Saved data entries
============

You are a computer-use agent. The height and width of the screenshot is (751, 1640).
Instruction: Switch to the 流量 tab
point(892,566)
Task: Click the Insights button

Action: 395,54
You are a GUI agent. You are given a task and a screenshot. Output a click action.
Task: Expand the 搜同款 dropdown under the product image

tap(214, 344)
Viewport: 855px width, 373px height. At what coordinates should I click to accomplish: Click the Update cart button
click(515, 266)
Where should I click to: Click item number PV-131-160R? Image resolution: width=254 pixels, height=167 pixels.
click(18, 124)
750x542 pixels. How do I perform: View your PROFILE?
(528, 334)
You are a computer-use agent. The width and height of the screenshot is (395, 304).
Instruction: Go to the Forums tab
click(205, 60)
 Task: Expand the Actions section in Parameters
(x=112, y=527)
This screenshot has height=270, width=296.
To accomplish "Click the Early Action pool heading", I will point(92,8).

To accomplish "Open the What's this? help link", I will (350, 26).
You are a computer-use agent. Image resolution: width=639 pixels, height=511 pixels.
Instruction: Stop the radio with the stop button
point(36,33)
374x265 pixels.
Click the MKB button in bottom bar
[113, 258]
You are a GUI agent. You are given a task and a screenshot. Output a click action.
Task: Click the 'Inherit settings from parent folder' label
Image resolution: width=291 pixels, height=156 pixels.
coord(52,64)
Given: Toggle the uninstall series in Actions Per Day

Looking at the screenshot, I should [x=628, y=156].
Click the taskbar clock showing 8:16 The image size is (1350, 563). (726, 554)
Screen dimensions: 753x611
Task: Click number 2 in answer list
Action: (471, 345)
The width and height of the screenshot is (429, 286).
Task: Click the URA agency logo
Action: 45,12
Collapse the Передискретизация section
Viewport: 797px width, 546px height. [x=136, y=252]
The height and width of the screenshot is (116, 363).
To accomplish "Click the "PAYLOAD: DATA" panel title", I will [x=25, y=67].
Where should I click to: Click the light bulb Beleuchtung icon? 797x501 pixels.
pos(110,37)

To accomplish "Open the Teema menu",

============

Required work: Copy the records above exactly as they appear.

Task result:
You are a computer-use agent. The height and width of the screenshot is (751, 1640).
Instruction: Switch to the 流量 tab
point(892,566)
Task: Click the Insights button

Action: 395,54
You are a GUI agent. You are given a task and a screenshot. Output a click action.
Task: Expand the 搜同款 dropdown under the product image

tap(214, 344)
Viewport: 855px width, 373px height. At what coordinates should I click to accomplish: Click the Update cart button
click(515, 266)
Where should I click to: Click item number PV-131-160R? Image resolution: width=254 pixels, height=167 pixels.
click(18, 124)
750x542 pixels. How do I perform: View your PROFILE?
(528, 334)
You are a computer-use agent. The width and height of the screenshot is (395, 304).
Instruction: Go to the Forums tab
click(205, 60)
 Task: Expand the Actions section in Parameters
(x=112, y=527)
This screenshot has height=270, width=296.
To accomplish "Click the Early Action pool heading", I will point(92,8).

To accomplish "Open the What's this? help link", I will (350, 26).
You are a computer-use agent. Image resolution: width=639 pixels, height=511 pixels.
Instruction: Stop the radio with the stop button
point(36,33)
374x265 pixels.
Click the MKB button in bottom bar
[113, 258]
You are a GUI agent. You are given a task and a screenshot. Output a click action.
Task: Click the 'Inherit settings from parent folder' label
Image resolution: width=291 pixels, height=156 pixels.
coord(52,64)
Given: Toggle the uninstall series in Actions Per Day

Looking at the screenshot, I should [x=628, y=156].
Click the taskbar clock showing 8:16 The image size is (1350, 563). (726, 554)
Screen dimensions: 753x611
Task: Click number 2 in answer list
Action: (471, 345)
The width and height of the screenshot is (429, 286).
Task: Click the URA agency logo
Action: 45,12
Collapse the Передискретизация section
Viewport: 797px width, 546px height. [x=136, y=252]
The height and width of the screenshot is (116, 363).
To accomplish "Click the "PAYLOAD: DATA" panel title", I will [x=25, y=67].
Where should I click to: Click the light bulb Beleuchtung icon? 797x501 pixels.
pos(110,37)

To accomplish "Open the Teema menu",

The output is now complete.